Não precisamos ir muito longe nem fazermos uma interpretação profunda da sentença de Pondé para concluirmos a veracidade da afirmação, só precisamos ter coragem para olhar o nosso dia a dia e pensarmos sobre ele e sobre a nossa prática diária de vida, a forma como estamos conduzindo a nossa existência, sob quais valores nos deixamos influenciar e quais valores nos mantém a atenção, sexo, poder, fama, dinheiro...em detrimento a simplicidade da vida, dos abraços, sorrisos, das conversas, dos momentos.
Alguém já disse que nós sofremos de humanidade, sofremos daquilo que a nossa condição humana produz, e não estou falando de tecnologia, riqueza, poluição, mas de sentimento, ou melhor, da pobreza dos nossos sentimentos. Morremos pelo tédio diário das nossas relações, da falta de carinho, de amor, de alegria, afeto, sinceridade, verdade, da falta de relações puras e inocentes, sim, ainda acredito em inocência, até gostaria de ser uma das crianças as quais Jesus menciona como herdeira do Reino dos Céus, da Terra ou até mesmo do futuro. Mas de criança e inocência não sofre, sofro e padeço de infantilidade, imaturidade e pobreza humana, da minha condição de humanidade.
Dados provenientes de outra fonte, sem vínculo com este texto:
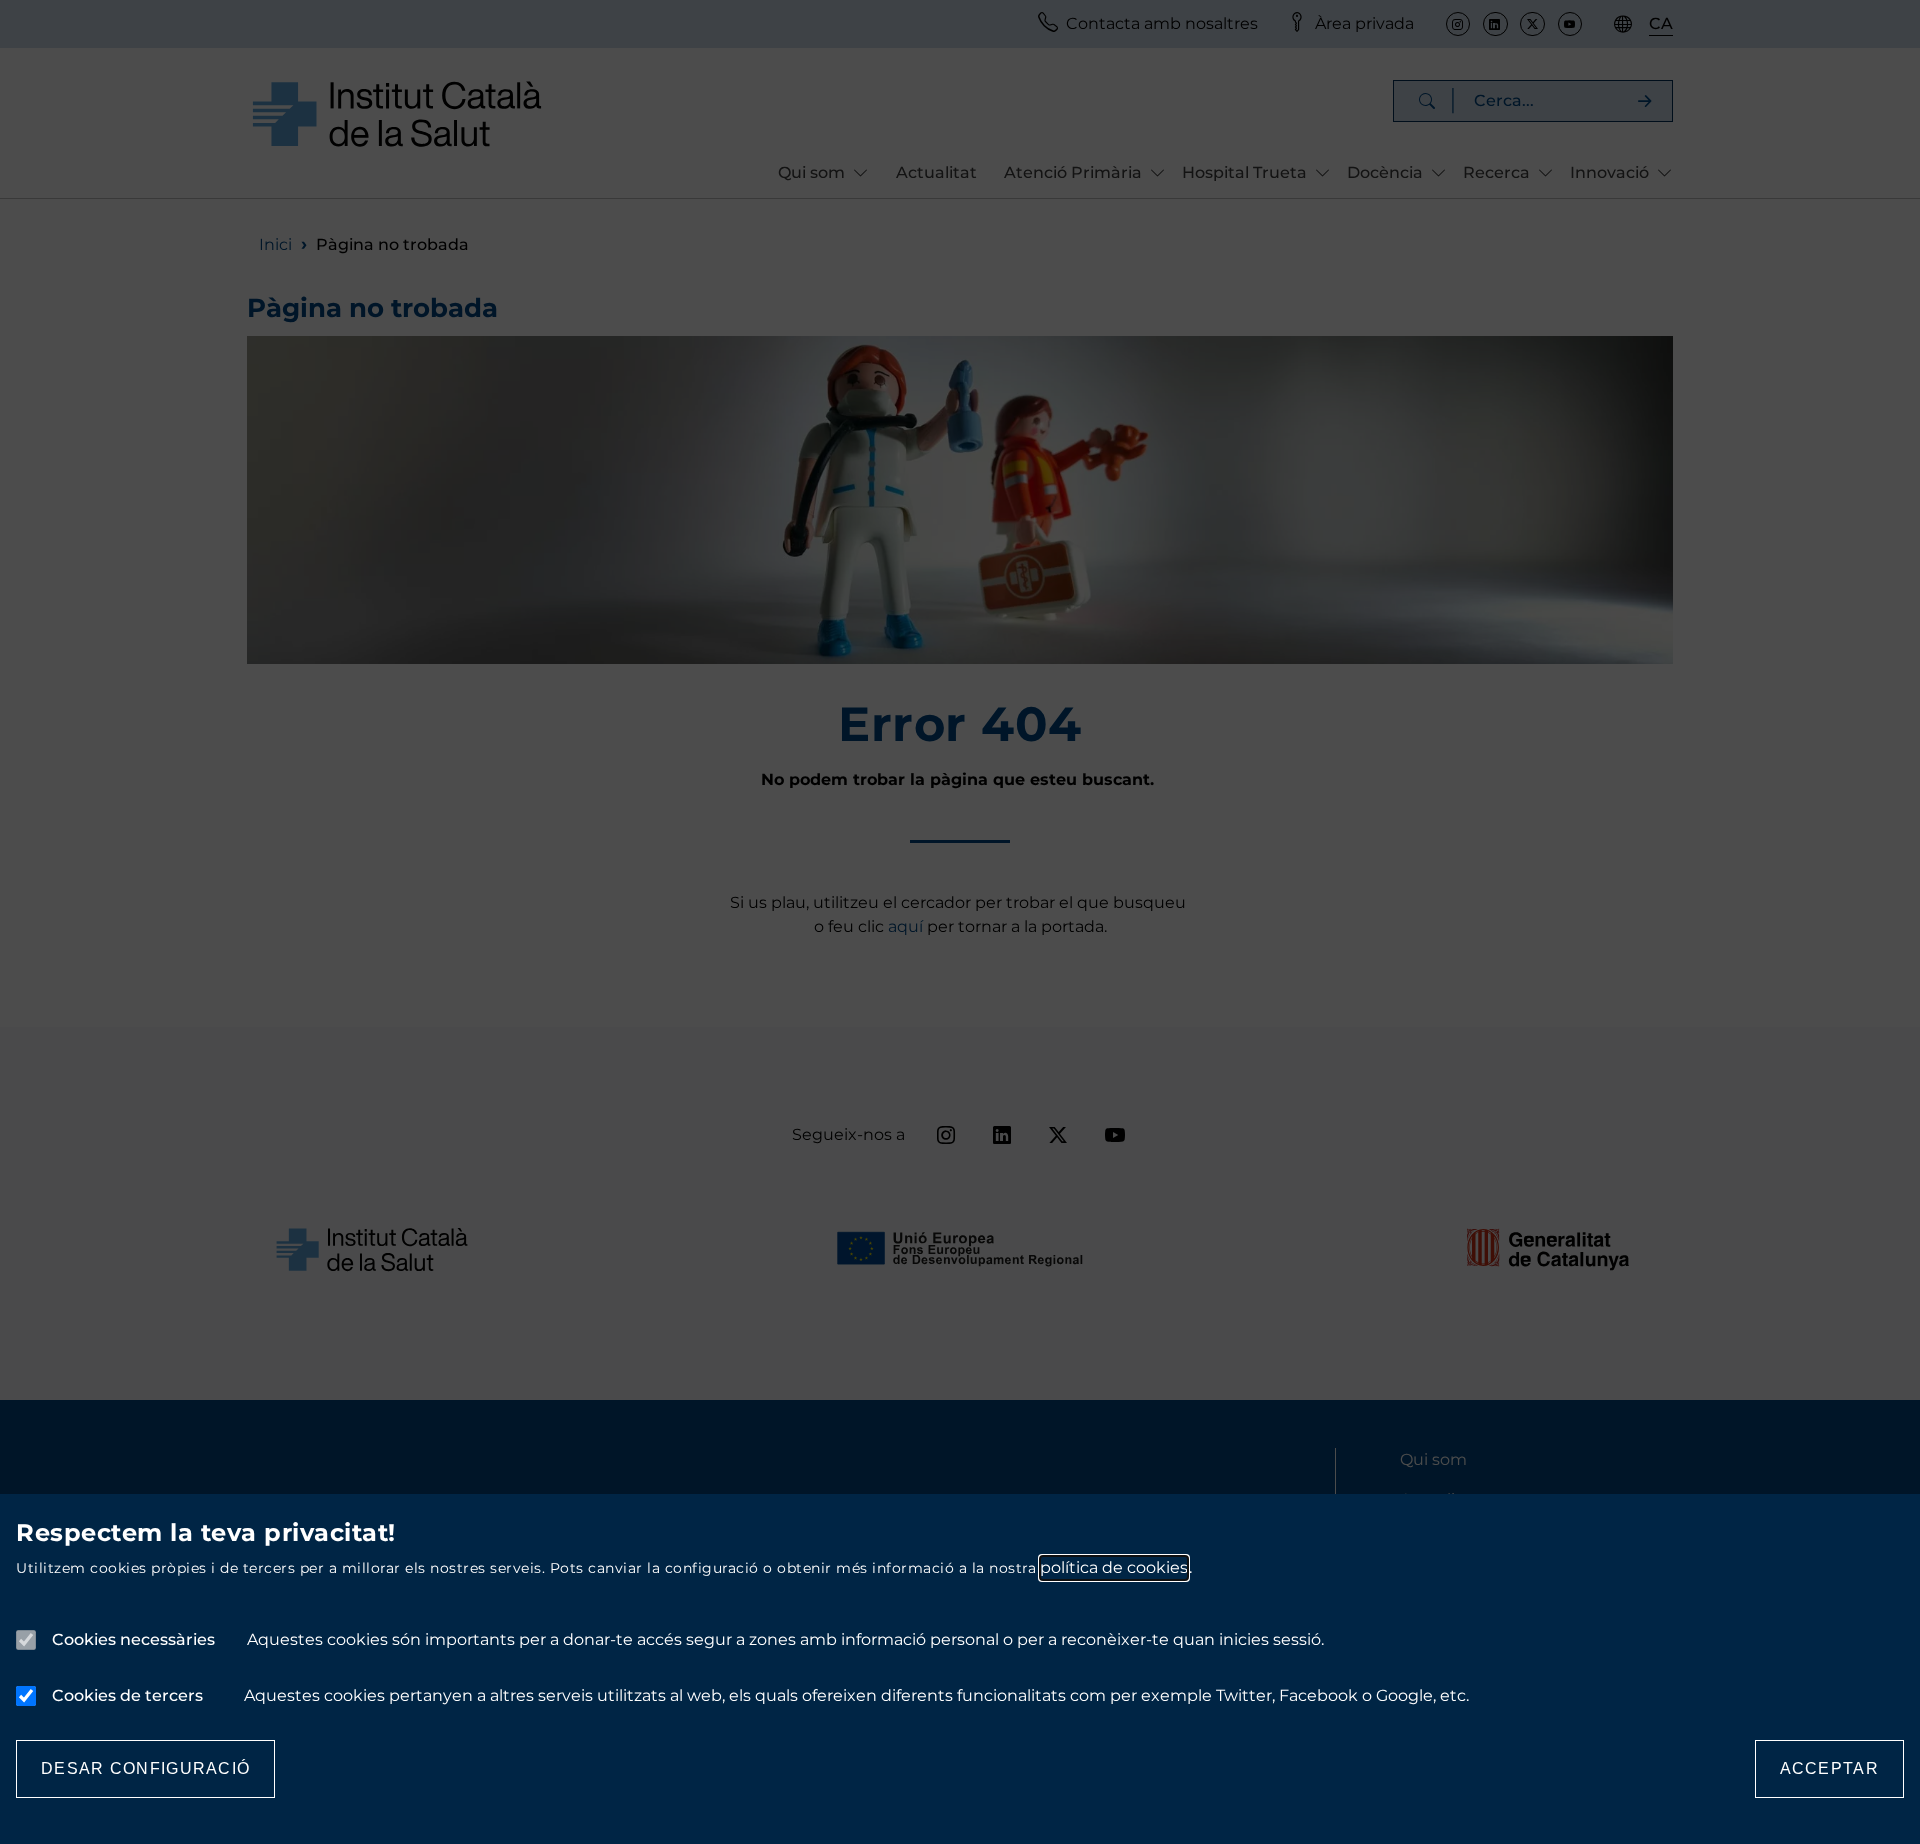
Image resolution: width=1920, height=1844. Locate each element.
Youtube (1570, 24)
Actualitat (936, 172)
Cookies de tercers (127, 1695)
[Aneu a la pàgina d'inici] (397, 113)
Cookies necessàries (133, 1639)
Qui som (1433, 1459)
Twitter (1532, 24)
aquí (907, 926)
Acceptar (1829, 1768)
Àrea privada (1364, 23)
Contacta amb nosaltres (1162, 23)
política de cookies (1114, 1567)
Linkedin (1495, 24)
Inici (275, 244)
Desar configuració (145, 1768)
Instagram (1458, 24)
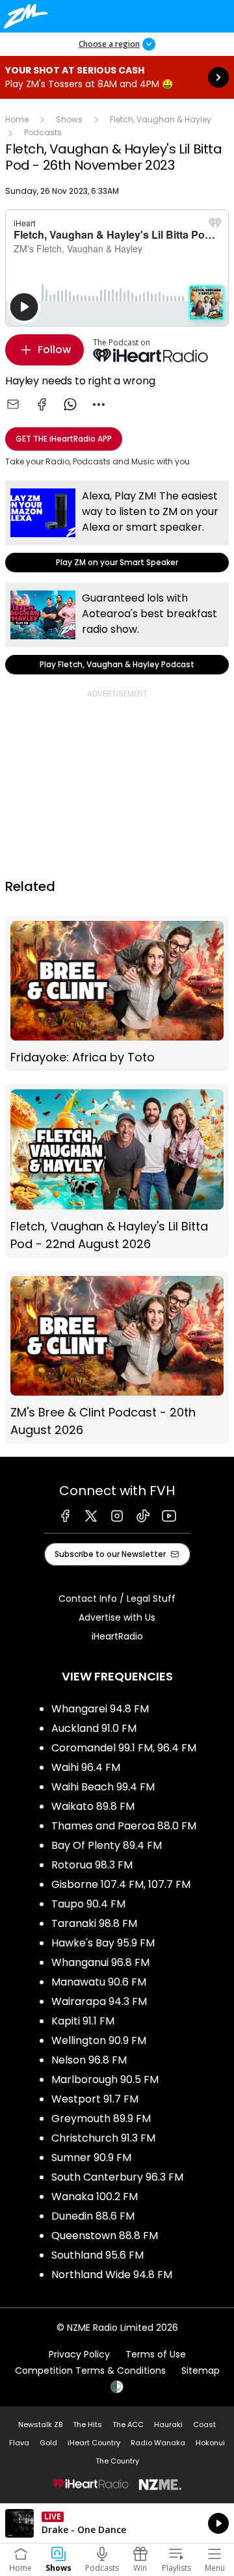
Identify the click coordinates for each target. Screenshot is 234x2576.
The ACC (128, 2424)
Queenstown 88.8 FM (104, 2235)
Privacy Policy (79, 2354)
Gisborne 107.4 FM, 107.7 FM (120, 1884)
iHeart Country (94, 2442)
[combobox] (99, 404)
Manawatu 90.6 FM (98, 1981)
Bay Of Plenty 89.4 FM (106, 1845)
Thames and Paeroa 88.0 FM (123, 1825)
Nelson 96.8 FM (89, 2059)
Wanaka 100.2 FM (94, 2196)
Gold (48, 2442)
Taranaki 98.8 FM (94, 1923)
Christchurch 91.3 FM (103, 2138)
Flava (19, 2442)
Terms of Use (155, 2354)
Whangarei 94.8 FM (100, 1708)
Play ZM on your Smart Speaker (117, 526)
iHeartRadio (117, 1636)
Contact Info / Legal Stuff (117, 1598)
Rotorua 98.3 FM (92, 1864)
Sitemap (200, 2370)
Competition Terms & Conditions (90, 2370)
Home (17, 119)
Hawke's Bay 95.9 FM (103, 1942)
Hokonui (210, 2442)
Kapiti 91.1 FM (82, 2020)
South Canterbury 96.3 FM (117, 2177)
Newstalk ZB (40, 2424)
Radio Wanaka (158, 2442)
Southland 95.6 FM (97, 2255)
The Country (117, 2461)
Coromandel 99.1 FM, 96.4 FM (123, 1747)
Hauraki (168, 2424)
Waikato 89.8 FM (93, 1806)
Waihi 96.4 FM (85, 1767)
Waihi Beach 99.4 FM (103, 1786)
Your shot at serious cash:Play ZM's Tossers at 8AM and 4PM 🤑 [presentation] (117, 77)
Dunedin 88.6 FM (93, 2216)
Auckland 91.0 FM (93, 1728)
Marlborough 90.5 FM (105, 2079)
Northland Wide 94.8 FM (111, 2274)
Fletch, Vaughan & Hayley (160, 119)
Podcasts (43, 132)
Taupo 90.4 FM (88, 1903)
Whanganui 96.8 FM (100, 1962)
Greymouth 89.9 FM (101, 2118)
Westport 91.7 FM (94, 2098)
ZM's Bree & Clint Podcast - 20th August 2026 (117, 1357)
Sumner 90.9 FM (91, 2157)
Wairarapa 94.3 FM (99, 2001)
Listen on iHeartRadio (117, 2523)
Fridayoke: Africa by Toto (117, 994)
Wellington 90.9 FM (98, 2040)
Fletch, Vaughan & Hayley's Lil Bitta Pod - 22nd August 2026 (117, 1171)
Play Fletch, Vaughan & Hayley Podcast (117, 628)
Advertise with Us (117, 1617)
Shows (69, 119)
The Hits (87, 2424)
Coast (204, 2424)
Sofremos de desejo e interesse, o desejo que nos esmaga e nos sufoca, as paixões e vícios que nos predem, e pelo interesse mesquinho e vil que rege e conduz as nossas vidas, momentos, as nossas relações. Um pensador de si mesmo sofrerá ao desejar e perceber o que deseja, e o pior, que lugar contra o que se deseja é a pior e mais atroz batalha que se possa enfrentar, saber dizer não a si mesmo, não se deixar guiar pelos discursos falsos da sociedade que se insufla para depois lhe apedrejar.
e outro, mais, alguém que tenha o “conhece-te a ti mesmo”estampado na consciência e pregado diante dos olhos na frente do espelho viverá a solidão dos solitários e desapegados do mundo, da matérias e do egoísmo. É como viver no mundo sem ser do mundo, é viver estando morto, é morrer para viver, é viver para não morrer.
Nunca foi tão difícil e solitário viver sem querer, desejar e seguir pelos caminhos dos interesses mundanos e sofremos, poucos de nós, é bem verdade, da maldição de pensar por nós mesmos e procurarmos nosso próprio caminho para enfim poder dizer não a si mesmo e conseqüentemente ao mundo. Poucos de nós temos coragem de nos investigar, nos pensar, nos conhecer, é mais fácil viver como conforme a massa, o todo, do que nos assumirmos e nos diferenciarmos.
Não existe verdade sem dor, paz sem medo, amor sem guerra, vida sem morte, para que possamos viver o que queremos precisamos antes renunciar ao que desejos e vivermos o que não queremos, eis a nossa guerra, a nossa espada, antes de assim galgarmos a nossa paz eterna.
E poucos, bem poucos, de nós temos coragem de viver isso, daí o nosso mundo, a nossa violência, as nossas tragédias, as nossas mortes, os nossos escândalos, pois cada um de nós quer fechar os olhos e viver o seu próprio sonho de felicidade e egoísmo, viver sob seu manto de orgulho e individualismo, nos fechando e nos trancando em nossas próprias vidas. Estamos condenados não pela causas, mas pelos efeitos, ou seja, pela nossa humanidade, pelo que fazemos.
Não morremos nós pelo que somos, mas pelo que fazemos, os efeitos, não é a violência que irá nos matar ou a poluição, mas nós quem provocamos a violência e produzimos a poluição, estamos nos matando aos poucos, sucumbindo pelo nosso egoísmo, pois tudo que nos acontece é produto nosso, pela nossa omissão ou pelo nossa maldade e agora, mais do que nunca, pela nossa falta de afetos.